Solemos hablar del “Primer Mandatario” como un simple sinónimo de Presidente, sin reparar en la profundidad de la expresión. Porque es la primera autoridad de la República, pero antes que eso, es quien recibe un mandato. El poder no está en él, en su sangre, su herencia ni su apellido. Tampoco en una suma de cualidades personales que lo hagan necesariamente el mejor de los nuestros. Sólo es un mandato, acotado y limitado, para ejercerlo en nombre del pueblo que lo ha elegido.

Cuando muere un expresidente, por lo tanto, fallece un ser humano, y eso nos hace condolernos con sus deudos. Se hace también el balance del legado de un líder político, balance que es siempre controvertido y polémico.

Pero, sobre todo, se va alguien que ha sido elegido por el pueblo para entregarle un mandato, y por eso el homenaje a su figura es el homenaje a la República que él, más allá de sus virtudes y defectos, encarnó.

Cuando los expresidentes se reúnen, cuando los ministros de Estado forman guardia de honor, cuando los edificios y los símbolos de la democracia son ocupados en ese adiós, cuando quienes han sido sus adversarios destacan los aspectos más luminosos de quien ha partido, no sólo se homenajea a una persona, se enfatiza la continuidad de la República.

Insisto: todo esto puede parecer obvio, pero no lo es. Cuando las democracias se marchitan y mueren, ese proceso siempre es acompañado por un déficit de amistad cívica.

Los miembros de una comunidad, y en especial sus élites, pierden esas formas y atizan un enfrentamiento que ya no es entre adversarios ni rivales, sino entre enemigos.

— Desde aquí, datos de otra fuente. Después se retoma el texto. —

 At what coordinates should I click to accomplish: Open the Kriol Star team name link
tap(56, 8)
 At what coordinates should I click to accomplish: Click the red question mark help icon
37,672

Es lo que ha pasado en lugares tan diversos como Estados Unidos, Brasil o Venezuela. Una lógica de enemigos va destruyendo los cimientos de la convivencia, deshumanizando a los adversarios y volviendo aceptable cualquier acción política, por más violenta y antidemocrática que ella sea. El Chile de hoy no está ajeno a esta política de la confrontación. Pero en los momentos decisivos, en aquellos en que está en juego la continuidad de los símbolos democráticos, aún somos ejemplares.

Cada noche de elecciones, el perdedor reconoce su derrota y felicita al ganador. El presidente saliente llama al presidente electo y también lo congratula. Cada cuatro años, un 11 de marzo, quien ha ejercido el mandato concurre al edificio del Congreso para entregar la piocha de O’Higgins a su legítimo sucesor.

Y cuando la persona que ha tenido el honor de custodiar esa piocha fallece, sus pares, junto a todo el país, hacen una tregua en sus querellas diarias, se conduelen y recuerdan.

Más adelante vendrá el balance de la historia. Más adelante, los panegíricos más encendidos serán entibiados por la perspectiva del tiempo. Las virtudes y defectos, los éxitos y los fracasos serán aquilatados en su justa dimensión.

Pero en estos días, lo importante es que un ser humano ha sido despedido con respeto y la continuidad de la soberanía popular ha sido exaltada.

Hoy, nuestra República es más fuerte.